Kata pujian selalu si pemilik pohon itu bisikkan ke pada dua orang pemuda itu tentang aksi Blandong. Tapi nampaknya itu bukanlah akhir dari pujian itu kepada Blandong ketika Blandong menunjukkan keahliannya yang mengagetkan semua yang melihat sebuah batang kayu pohon petai kedua jatuh meluncur dengan mulus. Sebelum si Blandong menebang pohon petai yang kedua, yang sama berdiri menjulang tinggi di atas atap dan tepat di atas kawat listrik bertegangan tinggi, ia terlebih dahulu memanjat pohon kelapa yang jauh dari pohon petai itu. Ketiga pemuda itu berpikir pohon kelapa itu hanya sebagai patok penarik pohon petai yang di tumbangkan itu. Tanpa berkata dan hanya mengerjakan apa yang menjadi tugasnya, si Blandong kemudian meneruskan pekerjaannya sebagai penebang pohon. Satu persatu ranting yang tumbuh tidak beraturan dipangkas satu persatu, hingga sebuah cabang kecil tapi cukup panjang dan berat tampak menjulang, dan sangat berbahaya untuk memotongnya. Ketiga pemuda itu cukup heran ketika Blandong hanya mengaitkan tambang itudi sela cabang yang menyabang dua. "Mas, jangan di situ ya" teriak Blandong kepada salah seorang pemuda yang duduk di bawah pohon kelapa yang diikatkan tambang, pangkal dari tambang yang terikat di atas. Ayunan golok perlahan kemudian dihantamkan di bawah tambang yang melewati sela cabang itu. Dengan sedikit takut, ketiga pemuda itu saling berbisik, "apakah tidak mengenai kawat dan genteng jika tambangnya hanya dilewatkan begitu?". Preketek, zuuuuuuuuutzzz!!! "Edian" teriak seorang pemuda melihat cabang kayu yang bukannya jatuh tegak vertikal justru berayun kebawah mengikuti tambang yang membentang dari pohon itu sampai ke pohon kelapa. "Wah, padainya kamu" kata pemilik pohon. "Kalau tukang yang lain aku harus bayar 50 ribu untuk nyopot kawat listrik itu. Tidak ada tukang yang berani motong pohon itu kalau kawatnya tidak di copot dulu" lanjutnya. "Tidak main-main, Be, ini hasil nimba ilmu di Jepang" jawab si Blandong yang disambut sedikit tidak percaya oleh ketiga pemuda itu kalau Blandong pernah ke Jepang.
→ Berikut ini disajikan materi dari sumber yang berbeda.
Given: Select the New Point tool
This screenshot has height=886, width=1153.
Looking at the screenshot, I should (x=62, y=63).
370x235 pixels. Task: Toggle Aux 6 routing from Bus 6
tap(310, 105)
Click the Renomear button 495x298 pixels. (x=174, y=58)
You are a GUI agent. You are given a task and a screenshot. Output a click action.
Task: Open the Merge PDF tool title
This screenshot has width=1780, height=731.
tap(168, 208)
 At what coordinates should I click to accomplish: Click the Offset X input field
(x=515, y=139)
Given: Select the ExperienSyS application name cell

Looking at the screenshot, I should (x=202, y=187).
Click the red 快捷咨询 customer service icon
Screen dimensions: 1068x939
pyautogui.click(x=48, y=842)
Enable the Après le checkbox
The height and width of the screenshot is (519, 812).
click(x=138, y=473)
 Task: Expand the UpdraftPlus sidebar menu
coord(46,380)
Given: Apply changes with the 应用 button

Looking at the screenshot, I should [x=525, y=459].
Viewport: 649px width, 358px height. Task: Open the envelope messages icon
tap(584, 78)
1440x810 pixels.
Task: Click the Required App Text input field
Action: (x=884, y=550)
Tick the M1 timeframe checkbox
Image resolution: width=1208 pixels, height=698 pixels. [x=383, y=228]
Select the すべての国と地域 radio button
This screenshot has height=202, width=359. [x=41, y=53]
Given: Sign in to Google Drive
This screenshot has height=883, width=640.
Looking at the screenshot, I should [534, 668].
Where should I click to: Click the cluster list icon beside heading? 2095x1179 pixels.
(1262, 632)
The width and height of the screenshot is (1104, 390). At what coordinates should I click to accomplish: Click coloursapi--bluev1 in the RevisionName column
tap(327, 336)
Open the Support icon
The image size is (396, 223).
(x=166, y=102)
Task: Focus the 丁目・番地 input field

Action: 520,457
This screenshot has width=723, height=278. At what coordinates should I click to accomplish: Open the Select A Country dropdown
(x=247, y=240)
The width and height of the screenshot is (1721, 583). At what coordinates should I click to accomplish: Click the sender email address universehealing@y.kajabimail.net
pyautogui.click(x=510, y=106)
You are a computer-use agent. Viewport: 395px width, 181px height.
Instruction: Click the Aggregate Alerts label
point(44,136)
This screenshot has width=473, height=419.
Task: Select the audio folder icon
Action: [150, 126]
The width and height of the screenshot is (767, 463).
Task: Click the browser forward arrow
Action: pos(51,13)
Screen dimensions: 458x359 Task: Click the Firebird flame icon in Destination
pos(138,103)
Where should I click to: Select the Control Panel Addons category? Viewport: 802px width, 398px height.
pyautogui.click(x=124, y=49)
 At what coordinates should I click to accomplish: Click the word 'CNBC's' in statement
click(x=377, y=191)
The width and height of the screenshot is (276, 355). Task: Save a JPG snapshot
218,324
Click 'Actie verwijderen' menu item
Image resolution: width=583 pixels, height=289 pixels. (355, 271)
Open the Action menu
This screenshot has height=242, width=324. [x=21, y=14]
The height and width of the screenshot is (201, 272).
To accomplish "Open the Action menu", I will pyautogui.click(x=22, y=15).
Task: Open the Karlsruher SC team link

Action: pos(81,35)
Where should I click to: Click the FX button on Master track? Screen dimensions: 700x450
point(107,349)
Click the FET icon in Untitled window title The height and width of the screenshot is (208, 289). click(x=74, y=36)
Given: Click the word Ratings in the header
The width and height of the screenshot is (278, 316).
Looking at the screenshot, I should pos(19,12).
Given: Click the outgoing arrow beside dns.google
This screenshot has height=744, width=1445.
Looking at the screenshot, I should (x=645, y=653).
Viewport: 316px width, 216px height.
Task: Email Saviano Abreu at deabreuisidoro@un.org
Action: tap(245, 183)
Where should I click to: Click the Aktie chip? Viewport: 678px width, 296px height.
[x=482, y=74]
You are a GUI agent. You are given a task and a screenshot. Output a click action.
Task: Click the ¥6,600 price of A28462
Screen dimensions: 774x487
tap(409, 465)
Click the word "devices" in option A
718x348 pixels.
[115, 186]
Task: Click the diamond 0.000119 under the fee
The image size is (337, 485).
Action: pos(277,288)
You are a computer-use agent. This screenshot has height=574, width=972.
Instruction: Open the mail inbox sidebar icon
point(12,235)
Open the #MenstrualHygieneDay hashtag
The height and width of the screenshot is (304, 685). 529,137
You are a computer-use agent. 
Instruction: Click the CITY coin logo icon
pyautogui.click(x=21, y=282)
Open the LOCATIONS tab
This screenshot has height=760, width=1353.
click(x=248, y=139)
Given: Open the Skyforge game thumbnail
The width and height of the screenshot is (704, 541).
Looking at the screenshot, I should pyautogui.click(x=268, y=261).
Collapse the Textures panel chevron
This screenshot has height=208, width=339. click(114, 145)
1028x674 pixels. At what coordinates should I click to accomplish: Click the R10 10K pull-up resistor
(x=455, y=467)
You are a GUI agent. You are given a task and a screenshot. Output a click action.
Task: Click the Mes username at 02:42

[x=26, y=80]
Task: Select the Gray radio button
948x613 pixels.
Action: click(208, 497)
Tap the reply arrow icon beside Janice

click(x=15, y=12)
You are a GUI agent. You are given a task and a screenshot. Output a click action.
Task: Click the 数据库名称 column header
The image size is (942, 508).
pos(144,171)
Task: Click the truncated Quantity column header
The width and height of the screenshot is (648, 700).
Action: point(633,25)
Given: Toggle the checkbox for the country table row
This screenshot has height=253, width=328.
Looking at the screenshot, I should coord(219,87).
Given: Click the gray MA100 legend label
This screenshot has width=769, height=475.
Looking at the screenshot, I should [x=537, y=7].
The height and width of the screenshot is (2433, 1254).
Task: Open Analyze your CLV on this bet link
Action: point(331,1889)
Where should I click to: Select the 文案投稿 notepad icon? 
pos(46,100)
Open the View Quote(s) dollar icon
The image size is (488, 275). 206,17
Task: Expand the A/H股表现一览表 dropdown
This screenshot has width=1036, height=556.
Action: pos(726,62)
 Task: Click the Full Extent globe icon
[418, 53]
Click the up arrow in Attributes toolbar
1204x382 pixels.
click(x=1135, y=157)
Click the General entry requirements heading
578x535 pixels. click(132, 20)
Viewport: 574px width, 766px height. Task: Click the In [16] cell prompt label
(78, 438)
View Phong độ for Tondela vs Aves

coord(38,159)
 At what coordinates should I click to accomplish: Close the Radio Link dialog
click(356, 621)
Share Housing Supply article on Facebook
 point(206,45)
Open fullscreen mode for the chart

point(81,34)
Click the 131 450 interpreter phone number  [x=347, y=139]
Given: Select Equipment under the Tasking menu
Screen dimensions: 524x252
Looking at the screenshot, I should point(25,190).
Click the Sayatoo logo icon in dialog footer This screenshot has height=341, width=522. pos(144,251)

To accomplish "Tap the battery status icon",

Dan seperti cara Blandong menebang batang pohon pertama, demikian juga pohon petai yang kedua tumbang, dengan memanfaatkan sebuah kayu yang dijadikannya katrol penarik pohon agar ketika tumbang dapat di arahkan ket tempat yang aman.
1 comments:
Seorang tukang akan menampakkan kecakapan yang dia miliki, seperti Blandong yang memperlihatkan kecakapan tukang kayu. Dalam masyarakat Jawa, Blandong adalah istilah yang diperuntukkan bagi mereka yang bekerja sebagai tukang kayu.